# YOUR GOAL
The data below holds the lines to copy: everything from the line containing "Viewport: 1669px width, 939px" to the line containing "Given: Open the Find", both ends included, set down exactly.

Top of INPUT MATERIAL

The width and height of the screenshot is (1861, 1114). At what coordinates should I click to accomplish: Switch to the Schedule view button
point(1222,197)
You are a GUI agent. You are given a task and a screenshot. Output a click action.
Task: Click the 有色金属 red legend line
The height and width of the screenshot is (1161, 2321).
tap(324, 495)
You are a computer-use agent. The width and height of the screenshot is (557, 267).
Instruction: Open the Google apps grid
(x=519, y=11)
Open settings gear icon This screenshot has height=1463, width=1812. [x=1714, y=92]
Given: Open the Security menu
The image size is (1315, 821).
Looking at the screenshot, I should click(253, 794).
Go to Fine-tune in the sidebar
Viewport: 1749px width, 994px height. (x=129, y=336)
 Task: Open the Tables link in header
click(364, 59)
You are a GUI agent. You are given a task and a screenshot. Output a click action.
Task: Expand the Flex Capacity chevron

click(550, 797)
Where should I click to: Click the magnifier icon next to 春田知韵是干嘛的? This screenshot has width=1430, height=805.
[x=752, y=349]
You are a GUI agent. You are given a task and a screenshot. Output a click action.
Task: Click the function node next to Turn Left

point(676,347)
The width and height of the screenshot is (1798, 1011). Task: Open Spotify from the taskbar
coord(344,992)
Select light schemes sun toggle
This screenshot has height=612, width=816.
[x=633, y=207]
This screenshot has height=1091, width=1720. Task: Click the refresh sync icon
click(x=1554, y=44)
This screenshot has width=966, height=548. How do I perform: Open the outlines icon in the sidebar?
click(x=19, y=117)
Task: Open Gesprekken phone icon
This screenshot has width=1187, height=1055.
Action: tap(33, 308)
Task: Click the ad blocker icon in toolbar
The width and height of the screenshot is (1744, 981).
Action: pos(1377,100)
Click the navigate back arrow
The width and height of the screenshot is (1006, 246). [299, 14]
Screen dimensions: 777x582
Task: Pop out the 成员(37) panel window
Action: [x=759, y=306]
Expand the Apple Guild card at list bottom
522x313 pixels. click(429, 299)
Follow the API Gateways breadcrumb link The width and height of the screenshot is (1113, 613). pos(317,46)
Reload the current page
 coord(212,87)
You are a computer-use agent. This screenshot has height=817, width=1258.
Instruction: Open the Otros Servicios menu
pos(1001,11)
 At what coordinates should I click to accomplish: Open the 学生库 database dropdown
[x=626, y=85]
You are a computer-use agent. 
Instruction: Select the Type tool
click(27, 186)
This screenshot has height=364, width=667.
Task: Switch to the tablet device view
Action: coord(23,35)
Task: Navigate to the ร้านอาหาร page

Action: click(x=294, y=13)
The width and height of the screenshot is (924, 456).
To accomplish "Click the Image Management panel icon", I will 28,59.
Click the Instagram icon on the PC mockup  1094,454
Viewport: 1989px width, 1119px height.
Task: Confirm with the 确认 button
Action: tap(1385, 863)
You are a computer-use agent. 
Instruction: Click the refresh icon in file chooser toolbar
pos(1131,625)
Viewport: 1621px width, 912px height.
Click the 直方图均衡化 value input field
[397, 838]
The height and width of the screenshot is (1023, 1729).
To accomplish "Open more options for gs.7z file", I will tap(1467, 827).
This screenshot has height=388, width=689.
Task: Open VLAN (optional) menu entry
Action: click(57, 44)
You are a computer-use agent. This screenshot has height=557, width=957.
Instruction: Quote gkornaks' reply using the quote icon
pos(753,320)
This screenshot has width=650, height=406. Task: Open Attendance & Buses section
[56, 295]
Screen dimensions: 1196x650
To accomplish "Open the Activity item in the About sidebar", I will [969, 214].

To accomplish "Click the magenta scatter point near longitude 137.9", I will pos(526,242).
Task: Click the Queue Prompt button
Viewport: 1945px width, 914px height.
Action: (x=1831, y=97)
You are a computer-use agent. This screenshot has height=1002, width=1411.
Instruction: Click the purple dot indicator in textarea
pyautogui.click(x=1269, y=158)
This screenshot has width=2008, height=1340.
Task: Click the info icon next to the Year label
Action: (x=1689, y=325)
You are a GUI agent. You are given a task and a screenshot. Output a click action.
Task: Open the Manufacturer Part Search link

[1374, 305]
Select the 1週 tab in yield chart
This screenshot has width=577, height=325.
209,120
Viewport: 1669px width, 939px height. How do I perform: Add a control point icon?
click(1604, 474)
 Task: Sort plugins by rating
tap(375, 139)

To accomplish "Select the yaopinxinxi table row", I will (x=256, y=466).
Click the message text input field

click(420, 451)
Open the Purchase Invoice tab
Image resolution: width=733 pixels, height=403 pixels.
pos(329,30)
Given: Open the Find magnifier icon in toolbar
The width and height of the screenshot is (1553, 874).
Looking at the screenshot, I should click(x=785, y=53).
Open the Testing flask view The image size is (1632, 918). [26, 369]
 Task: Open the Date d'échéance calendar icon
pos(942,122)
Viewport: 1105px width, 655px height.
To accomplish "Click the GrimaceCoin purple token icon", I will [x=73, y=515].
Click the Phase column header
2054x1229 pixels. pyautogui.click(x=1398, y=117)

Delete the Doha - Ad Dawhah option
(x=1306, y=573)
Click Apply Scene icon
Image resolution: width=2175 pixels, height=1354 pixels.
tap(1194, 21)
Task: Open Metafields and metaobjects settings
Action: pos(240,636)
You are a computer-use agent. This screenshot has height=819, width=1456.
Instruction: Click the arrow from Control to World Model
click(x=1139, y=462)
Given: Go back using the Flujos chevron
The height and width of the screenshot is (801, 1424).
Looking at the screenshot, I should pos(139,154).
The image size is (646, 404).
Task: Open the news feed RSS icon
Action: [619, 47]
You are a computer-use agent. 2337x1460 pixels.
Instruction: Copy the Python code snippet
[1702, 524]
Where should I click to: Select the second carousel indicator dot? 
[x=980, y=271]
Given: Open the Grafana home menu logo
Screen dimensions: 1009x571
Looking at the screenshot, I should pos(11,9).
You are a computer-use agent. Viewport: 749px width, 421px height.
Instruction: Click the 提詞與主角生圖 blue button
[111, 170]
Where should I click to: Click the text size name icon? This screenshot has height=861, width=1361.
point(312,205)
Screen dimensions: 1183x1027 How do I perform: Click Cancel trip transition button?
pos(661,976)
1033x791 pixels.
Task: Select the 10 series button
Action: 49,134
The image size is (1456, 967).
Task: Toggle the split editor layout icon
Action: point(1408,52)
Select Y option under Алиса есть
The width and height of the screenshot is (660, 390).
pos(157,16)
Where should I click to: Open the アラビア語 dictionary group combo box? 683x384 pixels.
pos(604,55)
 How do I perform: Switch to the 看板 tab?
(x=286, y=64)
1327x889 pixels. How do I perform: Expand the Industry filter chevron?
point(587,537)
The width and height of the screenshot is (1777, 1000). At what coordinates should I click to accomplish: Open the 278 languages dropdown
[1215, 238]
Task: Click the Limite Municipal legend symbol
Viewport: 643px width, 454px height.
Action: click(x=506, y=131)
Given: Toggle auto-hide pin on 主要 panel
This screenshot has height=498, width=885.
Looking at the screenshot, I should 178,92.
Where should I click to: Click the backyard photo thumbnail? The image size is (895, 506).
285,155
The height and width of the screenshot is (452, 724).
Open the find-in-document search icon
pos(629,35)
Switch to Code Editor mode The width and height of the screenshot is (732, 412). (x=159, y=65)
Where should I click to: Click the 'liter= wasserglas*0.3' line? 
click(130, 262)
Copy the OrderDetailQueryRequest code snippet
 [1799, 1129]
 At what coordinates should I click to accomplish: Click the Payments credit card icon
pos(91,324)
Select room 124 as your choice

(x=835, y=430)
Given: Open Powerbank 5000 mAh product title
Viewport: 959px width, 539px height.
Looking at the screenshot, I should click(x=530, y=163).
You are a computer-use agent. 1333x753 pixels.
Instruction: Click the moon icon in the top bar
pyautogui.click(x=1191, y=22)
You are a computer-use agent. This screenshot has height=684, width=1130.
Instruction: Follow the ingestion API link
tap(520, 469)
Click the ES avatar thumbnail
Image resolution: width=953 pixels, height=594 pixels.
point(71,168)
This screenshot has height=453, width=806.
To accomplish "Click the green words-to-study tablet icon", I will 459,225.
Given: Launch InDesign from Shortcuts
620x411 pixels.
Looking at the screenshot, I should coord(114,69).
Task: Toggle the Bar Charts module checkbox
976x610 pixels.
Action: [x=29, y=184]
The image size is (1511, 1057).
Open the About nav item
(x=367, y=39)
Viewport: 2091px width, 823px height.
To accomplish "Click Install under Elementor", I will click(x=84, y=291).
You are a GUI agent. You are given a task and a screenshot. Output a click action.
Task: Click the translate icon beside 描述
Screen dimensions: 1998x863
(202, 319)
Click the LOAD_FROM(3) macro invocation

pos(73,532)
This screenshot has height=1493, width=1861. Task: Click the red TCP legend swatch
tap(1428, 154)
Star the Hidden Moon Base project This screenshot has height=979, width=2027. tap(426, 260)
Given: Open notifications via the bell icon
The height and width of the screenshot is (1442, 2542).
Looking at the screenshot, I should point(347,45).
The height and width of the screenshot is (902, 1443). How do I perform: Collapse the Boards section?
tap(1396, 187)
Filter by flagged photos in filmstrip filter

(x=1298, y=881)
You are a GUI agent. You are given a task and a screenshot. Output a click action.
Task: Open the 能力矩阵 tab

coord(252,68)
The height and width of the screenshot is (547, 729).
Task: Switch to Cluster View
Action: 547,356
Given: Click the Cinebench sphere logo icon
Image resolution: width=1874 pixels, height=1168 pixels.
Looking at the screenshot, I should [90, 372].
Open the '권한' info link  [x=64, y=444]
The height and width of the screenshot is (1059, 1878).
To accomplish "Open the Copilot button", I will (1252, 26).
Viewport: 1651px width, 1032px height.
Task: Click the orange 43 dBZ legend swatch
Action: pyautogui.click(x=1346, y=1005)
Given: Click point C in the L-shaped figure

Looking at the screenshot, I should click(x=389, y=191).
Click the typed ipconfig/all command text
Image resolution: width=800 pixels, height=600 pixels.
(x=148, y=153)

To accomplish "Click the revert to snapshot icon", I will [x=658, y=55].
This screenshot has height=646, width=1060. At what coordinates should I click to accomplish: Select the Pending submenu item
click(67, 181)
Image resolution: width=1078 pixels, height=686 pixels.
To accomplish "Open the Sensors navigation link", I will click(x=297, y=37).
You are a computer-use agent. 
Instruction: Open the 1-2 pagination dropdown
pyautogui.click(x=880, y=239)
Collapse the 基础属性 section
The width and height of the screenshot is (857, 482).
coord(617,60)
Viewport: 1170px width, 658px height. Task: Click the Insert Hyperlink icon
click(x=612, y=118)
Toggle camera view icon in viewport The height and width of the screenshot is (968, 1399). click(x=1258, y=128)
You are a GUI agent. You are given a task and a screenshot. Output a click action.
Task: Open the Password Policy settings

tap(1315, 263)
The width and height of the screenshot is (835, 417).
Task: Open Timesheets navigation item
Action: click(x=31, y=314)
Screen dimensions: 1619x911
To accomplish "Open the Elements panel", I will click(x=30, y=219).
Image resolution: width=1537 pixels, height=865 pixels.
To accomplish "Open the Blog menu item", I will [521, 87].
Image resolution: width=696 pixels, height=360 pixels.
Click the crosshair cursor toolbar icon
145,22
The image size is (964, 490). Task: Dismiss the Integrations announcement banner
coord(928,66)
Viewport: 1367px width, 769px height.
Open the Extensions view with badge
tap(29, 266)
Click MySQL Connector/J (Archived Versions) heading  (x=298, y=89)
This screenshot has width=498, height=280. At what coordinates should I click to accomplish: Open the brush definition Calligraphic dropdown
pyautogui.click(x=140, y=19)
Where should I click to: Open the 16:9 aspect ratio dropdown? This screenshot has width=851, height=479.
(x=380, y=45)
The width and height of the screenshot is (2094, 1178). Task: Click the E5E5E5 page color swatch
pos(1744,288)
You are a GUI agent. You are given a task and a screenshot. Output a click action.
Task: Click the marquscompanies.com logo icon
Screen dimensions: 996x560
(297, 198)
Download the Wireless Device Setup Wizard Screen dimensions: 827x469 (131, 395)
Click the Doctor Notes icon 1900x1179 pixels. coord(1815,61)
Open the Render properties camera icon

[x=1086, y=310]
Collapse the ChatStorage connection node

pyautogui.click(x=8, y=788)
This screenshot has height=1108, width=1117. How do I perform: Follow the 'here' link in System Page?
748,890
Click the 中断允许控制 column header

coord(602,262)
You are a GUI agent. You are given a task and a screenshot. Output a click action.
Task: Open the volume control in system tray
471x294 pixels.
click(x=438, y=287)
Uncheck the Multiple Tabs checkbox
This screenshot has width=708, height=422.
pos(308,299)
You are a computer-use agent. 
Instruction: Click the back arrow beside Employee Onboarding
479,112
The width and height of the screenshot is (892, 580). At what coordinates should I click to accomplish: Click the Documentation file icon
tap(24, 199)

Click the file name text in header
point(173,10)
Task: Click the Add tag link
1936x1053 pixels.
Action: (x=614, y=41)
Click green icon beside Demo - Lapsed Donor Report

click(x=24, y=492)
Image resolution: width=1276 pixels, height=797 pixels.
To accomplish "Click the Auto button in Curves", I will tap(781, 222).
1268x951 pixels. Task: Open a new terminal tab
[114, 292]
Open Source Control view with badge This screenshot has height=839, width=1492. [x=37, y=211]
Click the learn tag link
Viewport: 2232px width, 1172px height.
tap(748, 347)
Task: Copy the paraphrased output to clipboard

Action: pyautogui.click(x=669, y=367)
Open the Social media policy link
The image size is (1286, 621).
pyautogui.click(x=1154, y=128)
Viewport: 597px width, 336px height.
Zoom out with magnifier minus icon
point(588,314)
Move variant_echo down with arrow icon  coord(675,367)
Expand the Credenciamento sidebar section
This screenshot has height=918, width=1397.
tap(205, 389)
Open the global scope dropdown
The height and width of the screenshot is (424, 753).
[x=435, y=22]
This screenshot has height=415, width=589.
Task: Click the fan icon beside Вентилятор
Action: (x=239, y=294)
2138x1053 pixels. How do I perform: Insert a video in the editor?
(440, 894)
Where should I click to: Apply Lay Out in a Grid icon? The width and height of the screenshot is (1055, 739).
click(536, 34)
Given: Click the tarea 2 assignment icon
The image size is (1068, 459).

Bottom of INPUT MATERIAL

# ANSWER SPACE
Viewport: 1669px width, 939px height. How do I perform: Add a control point icon?
click(1604, 474)
 Task: Sort plugins by rating
tap(375, 139)

To accomplish "Select the yaopinxinxi table row", I will (x=256, y=466).
Click the message text input field

click(420, 451)
Open the Purchase Invoice tab
Image resolution: width=733 pixels, height=403 pixels.
pos(329,30)
Given: Open the Find magnifier icon in toolbar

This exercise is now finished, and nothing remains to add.